[Stored data]
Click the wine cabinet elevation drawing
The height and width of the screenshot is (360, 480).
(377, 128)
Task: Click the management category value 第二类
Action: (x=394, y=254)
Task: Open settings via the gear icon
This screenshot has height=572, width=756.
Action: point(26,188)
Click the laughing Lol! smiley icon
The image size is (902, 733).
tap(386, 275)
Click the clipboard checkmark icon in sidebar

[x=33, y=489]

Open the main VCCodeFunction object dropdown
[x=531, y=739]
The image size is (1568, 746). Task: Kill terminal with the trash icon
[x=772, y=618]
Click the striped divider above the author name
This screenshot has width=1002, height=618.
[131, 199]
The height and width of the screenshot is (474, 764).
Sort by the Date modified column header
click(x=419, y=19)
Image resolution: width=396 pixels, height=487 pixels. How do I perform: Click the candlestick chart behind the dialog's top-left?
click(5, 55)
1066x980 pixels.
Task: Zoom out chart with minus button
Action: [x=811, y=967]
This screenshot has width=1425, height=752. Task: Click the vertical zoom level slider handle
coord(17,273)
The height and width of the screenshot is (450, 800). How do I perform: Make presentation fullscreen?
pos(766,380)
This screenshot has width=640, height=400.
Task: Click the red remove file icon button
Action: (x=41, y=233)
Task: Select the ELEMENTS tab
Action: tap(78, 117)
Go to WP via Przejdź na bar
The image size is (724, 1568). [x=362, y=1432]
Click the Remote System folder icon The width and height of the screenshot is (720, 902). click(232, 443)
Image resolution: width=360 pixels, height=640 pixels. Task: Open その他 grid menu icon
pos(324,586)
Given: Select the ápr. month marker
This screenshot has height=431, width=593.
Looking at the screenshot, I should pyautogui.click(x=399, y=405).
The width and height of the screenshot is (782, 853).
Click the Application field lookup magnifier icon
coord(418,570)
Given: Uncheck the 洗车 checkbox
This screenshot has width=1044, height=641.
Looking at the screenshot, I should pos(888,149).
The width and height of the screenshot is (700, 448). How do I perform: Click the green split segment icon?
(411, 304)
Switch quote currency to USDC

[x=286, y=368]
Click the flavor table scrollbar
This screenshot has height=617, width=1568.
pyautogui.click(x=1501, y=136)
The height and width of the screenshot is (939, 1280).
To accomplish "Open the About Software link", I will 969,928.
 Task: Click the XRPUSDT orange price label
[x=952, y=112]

→ WHAT YOU WILL DO
The lines to return are those in the entries above that include "Given".

→ EXPECTED ANSWER
Given: Select the ápr. month marker
Given: Uncheck the 洗车 checkbox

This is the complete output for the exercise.